3 Syarat dan Ketentuan Jatuhnya Talak, Jangan Mudah Mengucapkannya

3 Syarat dan Ketentuan Jatuhnya Talak, Jangan Mudah Mengucapkannya

Muslim | okezone | Senin, 3 Januari 2022 - 20:30
share

SYARAT dan ketentuan jatuhnya talak sebaiknya diketahui setiap Muslim. Tujuannya agar tidak mudah mengucapkannya. Pasalnya ketika seorang suami sedang mengalami masalah rumah tangga dan keadaan emosi bisa saja tanpa sadar mengucapkan kata tersebut.

Sebagaimana dihimpun dari laman nu.or.id, Senin (3/1/2022), Ustadz M Tatam Wijaya, alumni PP Raudhatul Hafizhiyyah Sukaraja, Sukabumi, sekaligus pembina Majelis Taklim Syubbanul Muttaqin Sukanagara, Cianjur, Jawa Barat, menjelaskan bahwa layaknya sebuah akad, talak juga memiliki sejumlah syarat dan ketentuan, sehingga menjadi sah atau jatuh kendati tidak disadari orang yang menjatuhkannya.

Para ulama fikih melihat syarat dan ketentuan talak ini dari tiga aspek.
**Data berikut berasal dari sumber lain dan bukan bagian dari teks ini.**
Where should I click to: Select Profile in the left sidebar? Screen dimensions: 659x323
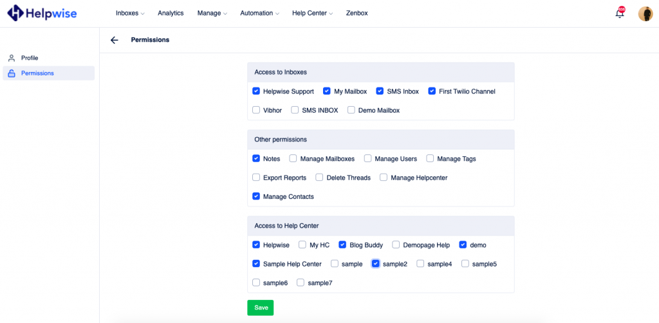click(30, 58)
Pertama, aspek yang menjatuhkan yaitu suami. Kedua, aspek yang ditalak yakni istri. Ketiga, aspek ungkapan atau redaksi talak.

 

1. Suami

Pihak yang menjatuhkan talak adalah suami yang sah, baligh, berakal sehat, dan menjatuhkan talak atas kemauannya sendiri. Artinya, tidak sah seorang laki-laki yang menalak perempuan yang belum dinikahinya, seperti mengatakan, "Jika aku menikahinya, maka ia tertalak."

Demikian pula anak kecil dan orang yang hilang kesadaran akalnya, seperti karena tidur, sakit, tunagrahita, dan mabuk. Namun menurut Syekh al-Syairazi dalam kitab Al-Muhadzab, (Beirut: Darul Kutub, jilid 3, halaman 3) hilangnya kesadaran perlu dilihat penyebabnya.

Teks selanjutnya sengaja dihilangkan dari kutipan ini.